Was hatte der alte Nieminen über die Ehe gesagt? Nichts. Er hatte nichts über die Ehe gesagt. Nein, hatte er nicht. Er hatte nur über das Scheitern gesprochen. Über das Scheitern? Eigentlich auch darüber nicht.

»Frauen gehen weg, Männer gehen weg. Was wissen wir.« Das hatte er, Henrik, gesagt.
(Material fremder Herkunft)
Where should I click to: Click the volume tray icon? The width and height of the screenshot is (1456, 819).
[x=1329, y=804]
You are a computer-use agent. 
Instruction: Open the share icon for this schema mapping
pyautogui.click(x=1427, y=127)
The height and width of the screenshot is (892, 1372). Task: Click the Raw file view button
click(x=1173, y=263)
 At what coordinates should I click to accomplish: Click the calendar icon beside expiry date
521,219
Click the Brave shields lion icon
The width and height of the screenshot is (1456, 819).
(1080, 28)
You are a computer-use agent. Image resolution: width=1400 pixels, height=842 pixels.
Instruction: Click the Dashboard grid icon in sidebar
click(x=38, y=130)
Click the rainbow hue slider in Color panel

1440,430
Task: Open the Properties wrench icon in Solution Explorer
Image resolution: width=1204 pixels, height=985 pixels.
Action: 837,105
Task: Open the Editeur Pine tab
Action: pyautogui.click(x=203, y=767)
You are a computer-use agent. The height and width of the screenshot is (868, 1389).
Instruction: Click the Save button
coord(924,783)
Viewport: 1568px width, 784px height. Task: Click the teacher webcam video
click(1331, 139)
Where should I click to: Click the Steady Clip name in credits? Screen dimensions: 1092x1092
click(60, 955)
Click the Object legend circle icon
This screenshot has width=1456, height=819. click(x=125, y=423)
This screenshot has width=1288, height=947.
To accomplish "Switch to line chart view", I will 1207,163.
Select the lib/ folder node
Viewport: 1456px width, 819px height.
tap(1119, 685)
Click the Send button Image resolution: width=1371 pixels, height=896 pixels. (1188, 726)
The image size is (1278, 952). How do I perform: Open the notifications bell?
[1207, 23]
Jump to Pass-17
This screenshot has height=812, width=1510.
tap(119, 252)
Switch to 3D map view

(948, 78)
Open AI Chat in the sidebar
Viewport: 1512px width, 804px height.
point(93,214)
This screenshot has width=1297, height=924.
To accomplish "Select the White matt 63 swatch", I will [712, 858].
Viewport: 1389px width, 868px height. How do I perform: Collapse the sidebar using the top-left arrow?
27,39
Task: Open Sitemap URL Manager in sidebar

»Du bist geschieden, Heikki«, hatte Nieminen darauf erwidert. »Du musst es wissen.«

Du musst es wissen. Das war es. Da saß der Pfeil. Tief im Fleisch, immer noch. Nach so vielen Jahren.

Was wissen wir.

Nieminen hatte seinen Satz nicht akzeptiert. Eine Aussage ohne Wert. Wer geschieden ist, muss es wissen.

Natürlich wusste er es. Die Fakten waren klar. Daran gab es nichts zu rütteln. Er zog den Rauch tief in die Lungen, als gelte es, dort etwas auszumerzen. Oder eine Leere auszufüllen. Wenn der Atem allein dazu nicht ausreichte.

Heikki. Hier nannte ihn keiner bei seinem ursprünglichen Namen. Henrik war er nur als Knabe gerufen worden. In der Familie. In Österbotten, wo er aufgewachsen war. Wo man noch Schwedisch sprach. Er hasste das finnische Kürzel seines Namens. Andererseits war er froh darüber, denn es bedeutete, dass er akzeptiert war, dass er hier nicht mehr nur der Schwedischstämmige war.

Er rauchte die Zigarette zu Ende, hastig, ohne Genuss. Aus der Gegenrichtung war noch kein Fahrzeug aufgetaucht. Er schaltete das Radio ein und trommelte mit den Fingern auf dem Lenkrad den Takt zur Musik. Zu schnell. Viel zu schnell. Und dann ärgerte er sich, weil er aus dem Takt fiel.

Ja, er hatte früh geheiratet. Zu früh und zu jung. Seine Jugendliebe. Sie waren schon zusammen zur Schule gegangen und wie Bruder und Schwester aufgewachsen.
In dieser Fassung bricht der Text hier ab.